Il miracolo di padre Pino Puglisi? «Lui dice di ascoltare, di osservare, di non avere paura di fare».
Eccolo il miracolo, in quel presente: «Dice». Vent’anni dopo la sua morte, Domenico De Lisi
racconta la sua adolescenza a Brancaccio con padre Puglisi come se lui parlasse ancora, come se
fosse lì. È così per lui che lo incontra in quel quartiere nel pieno dell’adolescenza, a 16 anni:
«Conoscere un futuro Santo da adolescente è qualcosa che non mi sarei certo aspettato, meno che
mai lì». Eppure va così, in un quartiere che dà il suo nome a un clan mafioso, quello di Brancaccio
appunto. Lì dove «certo non c’erano riferimenti di alcun tipo – continua De Lisi – soltanto lui. Sono
entrato in parrocchia e mi ha detto, “benvenuto, ora rimboccati la maniche”, s’è capito subito che
c’era da lavorare». E il lavoro da fare? «Non essere indifferenti. Lui dice, lo Stato è indifferente?
Gli uomini di Dio non possono esserlo, la Chiesa non può essere indifferente al bisogno».

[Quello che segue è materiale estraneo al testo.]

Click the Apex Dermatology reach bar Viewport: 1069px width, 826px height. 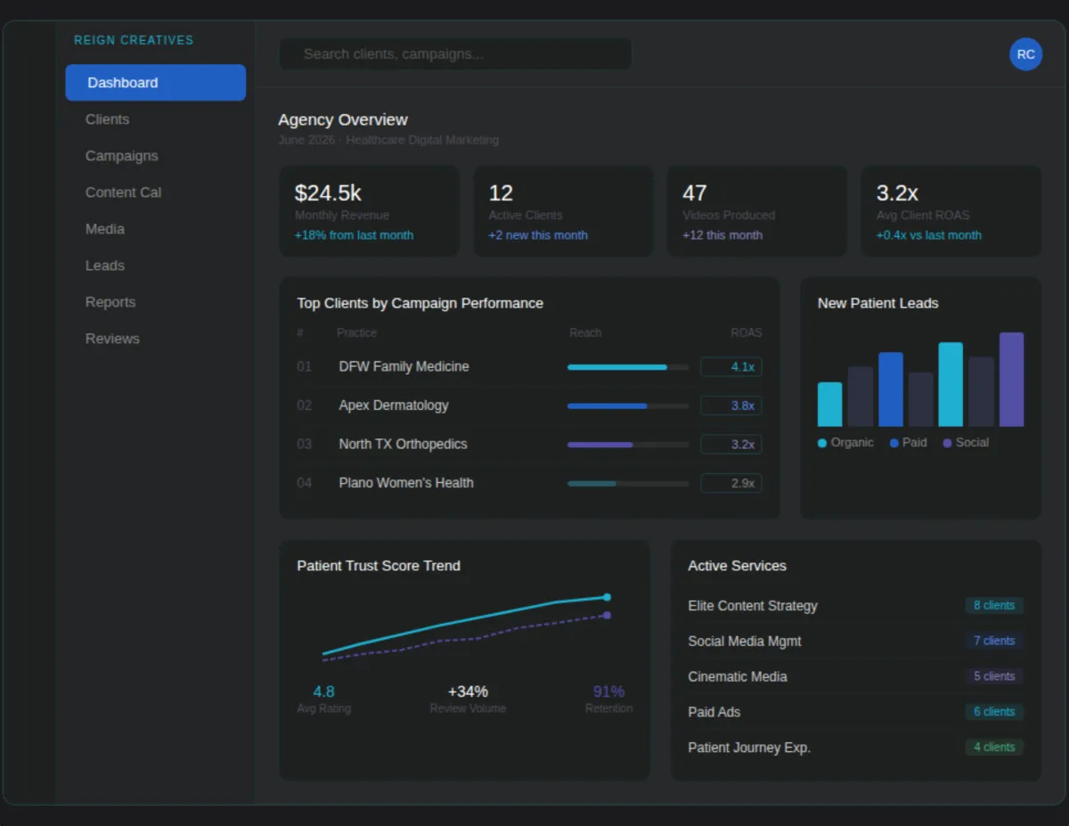pyautogui.click(x=628, y=406)
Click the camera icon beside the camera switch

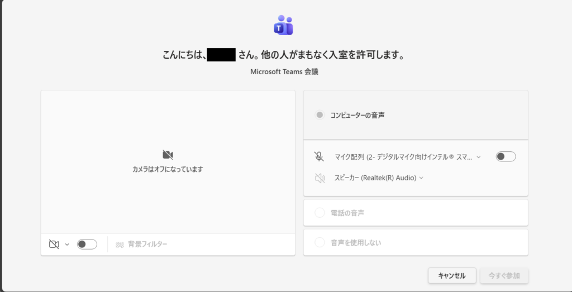(x=54, y=244)
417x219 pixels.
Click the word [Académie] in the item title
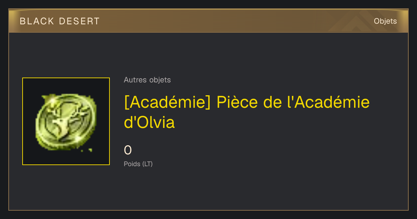167,103
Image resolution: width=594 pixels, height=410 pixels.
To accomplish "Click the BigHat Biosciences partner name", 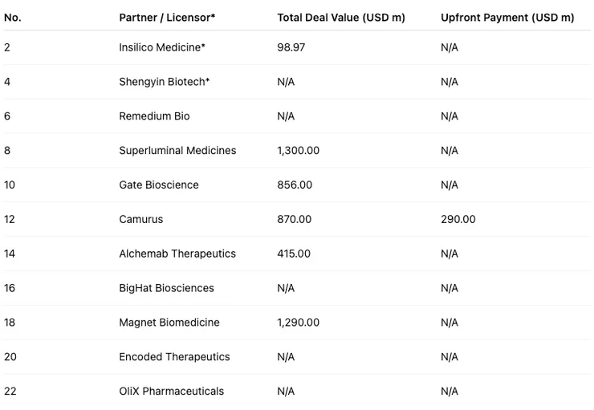I will (x=168, y=288).
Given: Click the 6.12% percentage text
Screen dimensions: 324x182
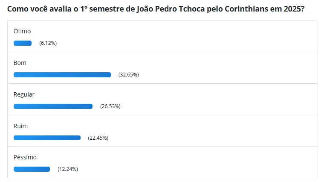Looking at the screenshot, I should [x=48, y=43].

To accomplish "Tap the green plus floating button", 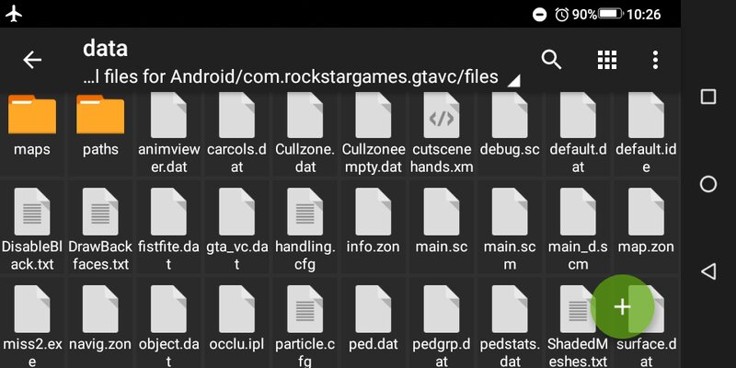I will click(623, 306).
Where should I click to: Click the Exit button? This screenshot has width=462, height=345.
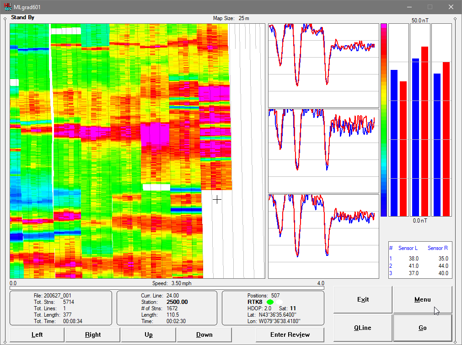(363, 299)
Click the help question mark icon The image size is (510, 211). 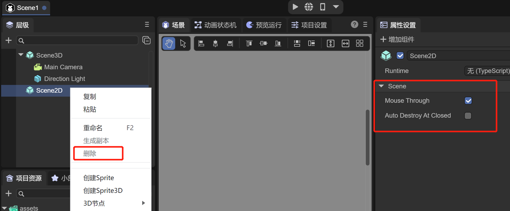tap(354, 25)
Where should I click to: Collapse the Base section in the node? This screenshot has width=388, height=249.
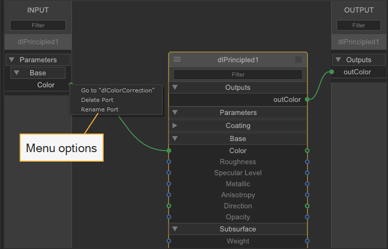tap(175, 139)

E continua, al presente: «Lui dice no a una festa patronale in pompa magna, perché c’è gente che
muore di fame e per giorni nessuno se ne accorge, in quella terra di nessuno come la chiama lui, che
festa fai…». Così dice, «i suoi no hanno dato fastidio. Quando ha iniziato a ricevere minacce a noi
ragazzi l’ha nascosto, ma poi vedevamo le porte incendiate delle persone a lui vicine. Alcuni di noi
venivano fermati per portargli il messaggio che doveva smettere. A quell’età la paura la percepisci
in un modo ancora superficiale, ma quando l’hanno ammazzato ho avuto paura, si. Poi mi sono
detto: lui s’è fatto ammazzare e devo avere paura io? E ho continuato al Centro Padre Nostro, con
tutti gli altri. Non so che vita avrei avuto se non lo avessi incontrato a quell’età, forse mi sarei perso,
forse ne avrei avuta una normale. Ma so che ora ho la vita che voglio. E non so se mi farei
ammazzare, ma so che oggi viviamo un giorno di grande gioia, importantissimo per cristiani e non.

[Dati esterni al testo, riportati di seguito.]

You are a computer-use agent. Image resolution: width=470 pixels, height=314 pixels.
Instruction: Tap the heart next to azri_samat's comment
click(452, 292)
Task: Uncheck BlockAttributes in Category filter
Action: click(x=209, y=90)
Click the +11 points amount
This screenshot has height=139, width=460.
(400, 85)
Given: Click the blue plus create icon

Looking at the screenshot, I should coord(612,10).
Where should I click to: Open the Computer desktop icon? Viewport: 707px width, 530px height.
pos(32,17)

Un segnale che spero dia unità e coraggio. Con lui ho vissuto una rivoluzione culturale in una
comunità che non era abituata alla minima apertura sociale: camminare per strada, incontrare la
gente. E con lui continuo, per testimoniare impegno, legalità, ascolto».

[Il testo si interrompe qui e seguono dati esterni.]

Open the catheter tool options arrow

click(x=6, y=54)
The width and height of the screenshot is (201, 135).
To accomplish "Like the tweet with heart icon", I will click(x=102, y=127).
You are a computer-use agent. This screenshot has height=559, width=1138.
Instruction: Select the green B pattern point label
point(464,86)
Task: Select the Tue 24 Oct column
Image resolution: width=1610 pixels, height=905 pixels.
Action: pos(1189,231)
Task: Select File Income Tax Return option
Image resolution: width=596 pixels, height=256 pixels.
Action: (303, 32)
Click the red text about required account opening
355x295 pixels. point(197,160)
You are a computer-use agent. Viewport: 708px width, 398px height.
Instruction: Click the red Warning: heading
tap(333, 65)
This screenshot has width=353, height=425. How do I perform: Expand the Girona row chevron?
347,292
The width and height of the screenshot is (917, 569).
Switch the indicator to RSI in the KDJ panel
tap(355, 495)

E cosa sia davvero questo «ascolto», lo racconta Ivana Mannone: «Ero in un momento particolare
della mia vita, in cui mi sentivo persa. Andai a messa da lui, e le sue parole mi smossero qualcosa
dentro. Alla fine della messa, io ero seduta in fondo, mi misi a piangere. Lui venne da me, mi
chiamò per nome, mi disse “Ivana, non sei da sola”. Avevo partecipato a qualche incontro di gruppo
al Centro Padre Nostro, ma non avevo mai parlato ancora con lui, non sapevo conoscesse il mio
nome: mi ha vista». Così da allora, da quando cioè aveva vent’anni, Ivana lavora al Centro: «L’ho
conosciuto il luglio prima che lo ammazzassero. Ho iniziato nei campi di servizio, così li chiamava
lui. Sono dei campi scuola, me lui diceva che noi siamo a servizio degli ultimi. Il suo omicidio mi
tolse il respiro, dovevo incontrarlo poco dopo ma non c’era più. Siamo ancora con lui, adesso. E
oggi sono emozionata, per la prima volta viene riconosciuta una missione evangelica contro la
mafia, è un giorno meraviglioso».
Perché oggi si fa Santo un uomo: «Era molto umile, molto semplice, pure timido. Per questo ci è
sembrato incredibile che un uomo così potesse aver infastidito chicchessìa, addirittura la mafia»,
racconta Gabriella Candido, allieva di don Puglisi al liceo Vittorio Emanuele II, nel 1983.«Era
molto esile, aveva grandi orecchie e mani, e lui scherzava: “È per ascoltarvi meglio e per
abbracciarvi meglio”. Era pure un insegnante molto atipico. Un po’ come ne l’Attimo fuggente. Ci
portava sul tetto della chiesa dietro il liceo, qualche volta ci faceva lezione da lì, da dove si vede
tutta la città. È in una scena del film su di lui: non è inventata, succedeva davvero». E continua: «Ci
faceva leggere il vangelo secondo Marco, cioè quello che esalta l’umanità di Cristo, che guarda a
Gesù come a un uomo». E un uomo, che si è ribellato alla mafia, oggi sarà beato a Palermo, davanti a centomila persone.